TL;DR — The saga pattern replaces heavyweight two‑phase commits with a series of local transactions and compensating actions, letting you keep eventual consistency across order, inventory, and payment services. By wiring these steps through Kafka (or another durable broker) and making each service idempotent, you can ship a commerce‑grade microservice ecosystem that survives network glitches, partial failures, and scaling pressure.
Modern commerce platforms rarely run on a single monolith any more. Instead, they consist of dozens of independently deployable services—catalog, cart, order, inventory, payment, shipping, fraud, and more. Each service owns its own database, and a single business operation (e.g., “place an order”) must touch several of them. Traditional ACID transactions cannot span these boundaries, so engineers either accept eventual inconsistency or resort to complex two‑phase commit (2PC) solutions that hurt latency and availability.
The saga pattern offers a pragmatic middle ground: break the global transaction into a chain of local transactions, each followed by a compensating transaction that undoes its effects if something later fails. The result is a workflow that is both resilient and observable, while still guaranteeing that the system ends up in a consistent state.
Below we walk through the problem space, the theory behind sagas, two concrete implementation styles (orchestration vs. choreography), a full‑stack example built with Kafka and Spring Boot, and production‑grade patterns you need to bake in from day one.
The Challenge of Distributed Transactions in Commerce
E‑commerce order processing is a textbook case of a distributed transaction:
| Step | Service | Primary DB Write | Reason for Failure |
|---|---|---|---|
| 1 | Order Service | Insert order row (status = pending) | Validation error, DB overload |
| 2 | Inventory Service | Reserve stock | Stock out, race condition |
| 3 | Payment Service | Authorize payment | Card declined, gateway timeout |
| 4 | Shipping Service | Create shipment record | Address validation fail |
| 5 | Notification Service | Send confirmation email | SMTP outage |
If any step fails, the whole business operation must be rolled back. In a monolith you would wrap all five statements in a single SQL transaction. In a microservice world you cannot lock resources across network boundaries without severe performance penalties. The naive alternative—just fire‑and‑forget each call—leads to orphaned reservations, double‑charged cards, or customers receiving no confirmation.

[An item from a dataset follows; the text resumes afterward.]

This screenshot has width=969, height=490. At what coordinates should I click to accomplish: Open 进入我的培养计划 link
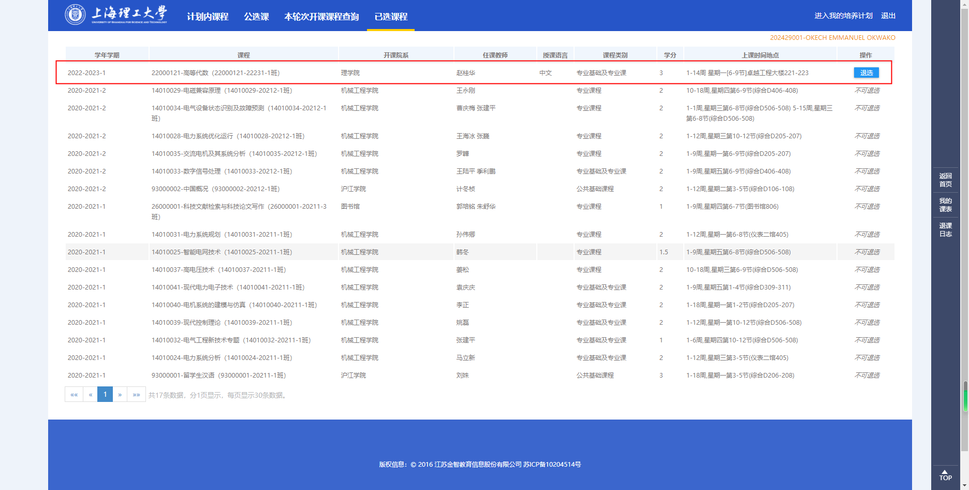click(x=843, y=16)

Two‑phase commit (2PC) can enforce atomicity, but it requires a transaction manager that coordinates every participant, holds locks until the global decision is made, and forces all services to speak the same protocol. In practice, 2PC is rarely used in high‑throughput storefronts because:
- Latency: The prepare phase adds at least one round‑trip per participant.

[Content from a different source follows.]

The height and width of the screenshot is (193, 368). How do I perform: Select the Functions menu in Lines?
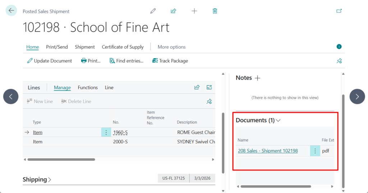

- Availability: If the coordinator crashes, participants remain in a prepared state, potentially causing deadlocks.
- Complexity: Every service must expose a prepare and commit/rollback API, which is at odds with the “own your data” principle.
Enter the saga pattern: it replaces the single global lock with a sequence of independent, locally committed transactions plus explicit compensation logic.
Understanding the Saga Pattern
A saga is a workflow composed of ordered steps. Each step:
- Executes a local transaction that is immediately committed.
- Publishes an event (or sends a command) that triggers the next step.
- Registers a compensating action that can reverse its effects if a later step fails.
If every step succeeds, the saga completes and the business transaction is considered committed. If any step reports an error, the saga rewinds: it runs the compensation actions for all previously successful steps in reverse order.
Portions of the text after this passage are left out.